The delear said a 1 dergee offset on the left and an 1/2 degree off set on the right would be the factory authorized fix. He also said that some XJ's come from the factory with an off set joint already installed. They are going to look at the joints in the morning to see if they are offset already.

They do not know how to determine if the front axle is bent. They said the frame rack guy could tell, and the frame rack guy said the alignment guy could tell. Holy Crap! it's like a bad dream.

Thanks for your continued help.


Tom

FatXJ
June 9th, 2003, 17:01
I am not an expert in any way but I did notice that your Camber was off equally (.2) on both sides and your Castor was different as well before and after the lift.

I don't think that the camber actually changed, relatively speaking, since lifting it except for the fact that your axle is at a different angle so your camber changed with your castor.

I wouldn't worry about being out of spec by that little.





Which way is neg (-) camber is it this way / \ or this way \ / as you look at it from the front?

Handlebars
June 9th, 2003, 17:49
Negative camber is this: / \

I'm with FatXJ on this- I think the camber and caster are both off because your front axle is tilted forward due to your new lift.

The yokes that the upper and lower ball joints mount in are not directly opposite one another- they are in a slightly different vertical plane. This difference will cause the camber to change as the axle tilts forward or back. This is a secondary side effect of the tilt of the axle- the direct effect of tilting the axle is the caster change. Are you running stock control arms with the 3 inch lift?

00xj
June 9th, 2003, 18:00
I put on the new lower arms that came with the 3in Black Dimond lift.


Thanks

00xj
June 9th, 2003, 18:07
Originally posted by Handlebars

The yokes that the upper and lower ball joints mount in are not directly opposite one another- they are in a slightly different vertical plane. This difference will cause the camber to change as the axle tilts forward or back.

Is that why they want to put 1degree in the left and 1/2 degree in the right?

Thanks

Markm80521
June 9th, 2003, 19:26
I would agree as well. If you don't like the way the vehicle tracks, i.e. on the highway alot, then fix it otherwise, forget it. Of cousre I am still in the denial phase cause I bent my frame but seriously I had 4.5" I put on and was good for aWHILE Until I got up the energy to change the ball joints myself to correct a small discrepency

MaXJohnson
June 9th, 2003, 20:55
If it were my Jeep and money was tight(and it is), I'd be inclined to run it as is. Maybe try to get that extra degree of castor back in if it doesn't cause you grief with front u-joints.

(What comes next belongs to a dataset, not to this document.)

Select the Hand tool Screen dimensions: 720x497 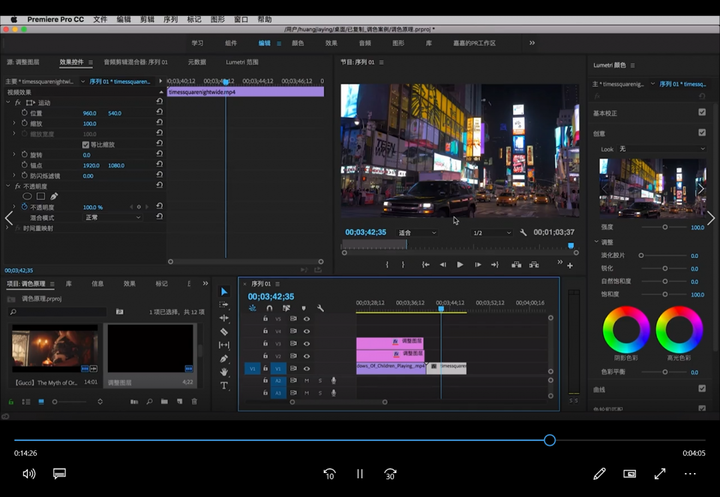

At the original setting, you were only .1 over the factory spec. Hardly ideal, but not that far out of wack.

Rotate the tires often and watch for tire wear. Experiment with tire various tire pressures. If it appears to be a problem you can always change the ball joints later on.

On the other hand, it you can get the insurance company to pay for this...

MaXJohnson
June 9th, 2003, 20:59
I might even try setting the front end up an a jack stand under the pumpkin and run a few passes with my welder on the bottom of the tube. That just might pull the axle back in the opposite direction a little.

I can't recommend that you try this, but I have a spare D-30 :)

PaulJ
June 9th, 2003, 22:39
Your present camber will definitely wear your tires excessively on on one edge. It would be ideal if both sides were +/- 1/4 degree or better. I adjusted mine on my '87 with eccentric bushings on the lower ball joints. These only cost $18 each but they don't seem to make them for the new XJs. You can save money temporarily by not fixing it but you'll pay in the end on tire wear.

JJacobs
June 9th, 2003, 22:54
Those numbers aren't really all that out of whack for a late XJ, they typically run .75-.90 or so negative camber. No, it's not ideal, but I don't think you have axle damage. Also those offset balljoints weren't that expensive last I checked-

If it was my rig I'd run it as is, and rotate every 3K.

SV1CEC
June 10th, 2003, 00:27
From the numbers posted, I see nothing wrong with your truck.

Before:

Camber
Left: -.9
Right: -.5

Caster
Left: 7.1
Right: 7.2

After

Camber
Left: -1.1
Right: -.9

Caster
Left: 6.0
Right: 6.2

As you can see, the difference is minimal, I am sure it is within the variences introduced by the machine.

I wouldn't bother changing the ball joints, to correct these numbers.

00xj
June 10th, 2003, 09:29
bump for me

00xj
June 10th, 2003, 18:58
Originally posted by SV1CEC
From the numbers posted, I see nothing wrong with your truck.

Before:

Camber
Left: -.9
Right: -.5


The after lift left camber number is -1.1 which is out of limits.
Limit is -0.8 to 0.5


Perhaps, I'm just being to picky, buy hell tires are expensive and I've dumped about 3k into this silly "Jeep Thing" Just getting to 3inches with a few skid plates and a sye. I want to be able to enjoy it without eating tires.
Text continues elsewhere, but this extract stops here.